Note how many lines in the entries below contain the string "input", and answer with that number and no other text.

- Opening Delimiter -

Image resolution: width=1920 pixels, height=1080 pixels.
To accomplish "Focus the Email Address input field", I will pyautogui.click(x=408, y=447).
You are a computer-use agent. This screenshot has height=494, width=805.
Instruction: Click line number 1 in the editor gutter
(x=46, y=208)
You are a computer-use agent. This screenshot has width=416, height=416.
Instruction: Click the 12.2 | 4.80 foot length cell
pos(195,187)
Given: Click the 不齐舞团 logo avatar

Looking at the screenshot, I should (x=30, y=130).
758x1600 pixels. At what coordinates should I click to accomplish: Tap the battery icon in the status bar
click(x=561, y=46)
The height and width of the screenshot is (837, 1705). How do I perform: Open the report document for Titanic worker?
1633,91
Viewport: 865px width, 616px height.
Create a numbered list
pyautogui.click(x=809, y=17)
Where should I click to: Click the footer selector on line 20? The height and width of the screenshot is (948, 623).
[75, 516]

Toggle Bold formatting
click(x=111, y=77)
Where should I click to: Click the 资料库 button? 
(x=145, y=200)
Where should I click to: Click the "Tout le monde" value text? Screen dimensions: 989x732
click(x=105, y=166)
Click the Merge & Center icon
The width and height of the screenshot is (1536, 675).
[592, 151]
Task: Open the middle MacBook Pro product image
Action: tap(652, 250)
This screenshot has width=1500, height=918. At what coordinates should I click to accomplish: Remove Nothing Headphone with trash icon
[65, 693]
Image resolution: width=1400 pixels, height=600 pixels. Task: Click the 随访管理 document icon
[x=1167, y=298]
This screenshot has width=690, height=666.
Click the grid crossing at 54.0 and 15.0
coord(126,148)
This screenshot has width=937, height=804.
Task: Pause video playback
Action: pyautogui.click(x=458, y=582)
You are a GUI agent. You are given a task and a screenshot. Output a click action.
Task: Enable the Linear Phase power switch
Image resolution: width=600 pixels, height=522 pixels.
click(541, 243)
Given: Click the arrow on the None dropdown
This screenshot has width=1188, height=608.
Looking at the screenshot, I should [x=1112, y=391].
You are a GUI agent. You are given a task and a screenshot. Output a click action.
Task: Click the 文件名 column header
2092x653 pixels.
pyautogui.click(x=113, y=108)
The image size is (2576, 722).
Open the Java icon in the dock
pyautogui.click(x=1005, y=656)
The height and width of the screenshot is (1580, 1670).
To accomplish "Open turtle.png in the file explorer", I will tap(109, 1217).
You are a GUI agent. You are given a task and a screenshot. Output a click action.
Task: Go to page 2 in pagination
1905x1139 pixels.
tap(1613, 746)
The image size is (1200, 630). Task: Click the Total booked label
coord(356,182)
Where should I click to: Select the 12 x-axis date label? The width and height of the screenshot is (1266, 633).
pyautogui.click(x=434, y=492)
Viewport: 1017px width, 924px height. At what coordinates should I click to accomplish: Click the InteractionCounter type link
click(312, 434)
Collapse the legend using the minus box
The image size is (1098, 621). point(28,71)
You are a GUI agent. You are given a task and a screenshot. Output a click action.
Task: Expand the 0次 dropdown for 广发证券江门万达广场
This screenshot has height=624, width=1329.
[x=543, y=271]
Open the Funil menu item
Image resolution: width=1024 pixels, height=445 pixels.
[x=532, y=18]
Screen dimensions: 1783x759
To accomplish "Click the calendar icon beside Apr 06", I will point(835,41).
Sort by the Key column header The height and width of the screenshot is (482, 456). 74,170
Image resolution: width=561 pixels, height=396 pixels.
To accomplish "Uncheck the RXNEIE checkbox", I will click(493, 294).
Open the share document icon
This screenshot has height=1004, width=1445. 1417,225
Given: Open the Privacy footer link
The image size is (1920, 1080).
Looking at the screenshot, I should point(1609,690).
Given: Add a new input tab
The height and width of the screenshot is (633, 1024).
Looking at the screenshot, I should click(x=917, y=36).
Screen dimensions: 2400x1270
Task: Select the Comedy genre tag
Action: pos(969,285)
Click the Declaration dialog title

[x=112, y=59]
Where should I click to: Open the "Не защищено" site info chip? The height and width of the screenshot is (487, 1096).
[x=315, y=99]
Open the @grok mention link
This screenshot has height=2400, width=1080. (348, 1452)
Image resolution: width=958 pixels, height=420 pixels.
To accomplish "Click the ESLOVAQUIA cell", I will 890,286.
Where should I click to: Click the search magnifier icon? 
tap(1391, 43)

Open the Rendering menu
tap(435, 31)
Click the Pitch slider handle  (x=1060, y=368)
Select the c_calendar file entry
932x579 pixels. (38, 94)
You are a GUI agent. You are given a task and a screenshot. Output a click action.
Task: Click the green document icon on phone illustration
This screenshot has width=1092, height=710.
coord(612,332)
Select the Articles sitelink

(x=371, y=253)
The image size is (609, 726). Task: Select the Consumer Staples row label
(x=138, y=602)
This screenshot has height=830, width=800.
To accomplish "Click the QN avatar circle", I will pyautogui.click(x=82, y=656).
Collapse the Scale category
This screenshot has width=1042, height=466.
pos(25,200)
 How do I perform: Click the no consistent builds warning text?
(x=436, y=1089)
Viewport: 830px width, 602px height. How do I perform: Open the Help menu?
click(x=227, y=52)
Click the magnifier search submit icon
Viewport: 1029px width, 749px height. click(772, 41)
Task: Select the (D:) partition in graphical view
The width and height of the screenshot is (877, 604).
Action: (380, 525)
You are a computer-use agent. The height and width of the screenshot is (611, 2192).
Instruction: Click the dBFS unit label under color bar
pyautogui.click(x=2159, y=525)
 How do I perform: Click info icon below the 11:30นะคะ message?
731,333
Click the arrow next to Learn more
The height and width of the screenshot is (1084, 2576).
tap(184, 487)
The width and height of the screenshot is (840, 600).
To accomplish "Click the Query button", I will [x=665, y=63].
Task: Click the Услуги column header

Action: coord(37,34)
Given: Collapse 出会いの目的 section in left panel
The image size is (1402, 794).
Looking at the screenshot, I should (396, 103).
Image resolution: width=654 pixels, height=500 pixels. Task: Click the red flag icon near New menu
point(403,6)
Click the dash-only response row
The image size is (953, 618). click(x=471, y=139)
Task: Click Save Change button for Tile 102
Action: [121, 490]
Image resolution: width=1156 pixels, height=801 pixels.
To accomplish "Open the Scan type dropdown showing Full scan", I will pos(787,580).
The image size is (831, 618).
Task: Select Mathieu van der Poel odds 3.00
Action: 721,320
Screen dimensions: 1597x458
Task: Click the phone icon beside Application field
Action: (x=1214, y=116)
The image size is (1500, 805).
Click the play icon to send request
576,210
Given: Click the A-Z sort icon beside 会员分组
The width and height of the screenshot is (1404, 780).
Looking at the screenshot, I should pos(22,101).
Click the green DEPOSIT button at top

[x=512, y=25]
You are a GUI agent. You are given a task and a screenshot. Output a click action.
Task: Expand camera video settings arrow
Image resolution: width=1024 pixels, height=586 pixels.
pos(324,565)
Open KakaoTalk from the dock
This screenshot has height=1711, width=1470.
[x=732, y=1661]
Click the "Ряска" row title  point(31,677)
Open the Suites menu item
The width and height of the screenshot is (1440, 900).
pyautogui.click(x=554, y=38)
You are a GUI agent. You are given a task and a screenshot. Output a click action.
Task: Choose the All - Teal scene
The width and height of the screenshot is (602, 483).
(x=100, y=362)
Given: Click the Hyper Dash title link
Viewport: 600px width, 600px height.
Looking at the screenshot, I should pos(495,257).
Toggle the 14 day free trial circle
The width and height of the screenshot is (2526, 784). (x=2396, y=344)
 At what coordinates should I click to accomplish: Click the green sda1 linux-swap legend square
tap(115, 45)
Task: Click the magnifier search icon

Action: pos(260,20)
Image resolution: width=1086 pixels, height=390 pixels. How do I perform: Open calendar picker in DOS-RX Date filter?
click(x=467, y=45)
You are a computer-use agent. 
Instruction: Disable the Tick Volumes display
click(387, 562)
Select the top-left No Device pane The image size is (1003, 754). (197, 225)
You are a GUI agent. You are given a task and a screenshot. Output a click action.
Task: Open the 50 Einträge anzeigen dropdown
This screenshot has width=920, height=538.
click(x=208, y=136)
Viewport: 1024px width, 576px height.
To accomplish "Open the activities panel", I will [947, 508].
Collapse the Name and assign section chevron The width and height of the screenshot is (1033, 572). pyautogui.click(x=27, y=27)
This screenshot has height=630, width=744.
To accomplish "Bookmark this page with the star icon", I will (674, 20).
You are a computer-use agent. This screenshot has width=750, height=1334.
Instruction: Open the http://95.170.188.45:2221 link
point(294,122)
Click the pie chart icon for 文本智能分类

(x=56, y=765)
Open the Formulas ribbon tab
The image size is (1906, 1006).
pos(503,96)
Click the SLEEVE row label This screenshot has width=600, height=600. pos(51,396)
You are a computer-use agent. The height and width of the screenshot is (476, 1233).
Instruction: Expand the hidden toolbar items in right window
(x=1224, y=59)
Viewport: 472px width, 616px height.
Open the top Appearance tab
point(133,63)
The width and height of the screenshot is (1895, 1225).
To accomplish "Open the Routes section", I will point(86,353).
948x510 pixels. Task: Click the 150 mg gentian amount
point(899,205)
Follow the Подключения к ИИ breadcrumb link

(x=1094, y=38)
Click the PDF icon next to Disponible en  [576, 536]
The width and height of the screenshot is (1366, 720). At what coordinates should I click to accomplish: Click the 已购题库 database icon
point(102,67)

- Closing Delimiter -

**Answer area**. 2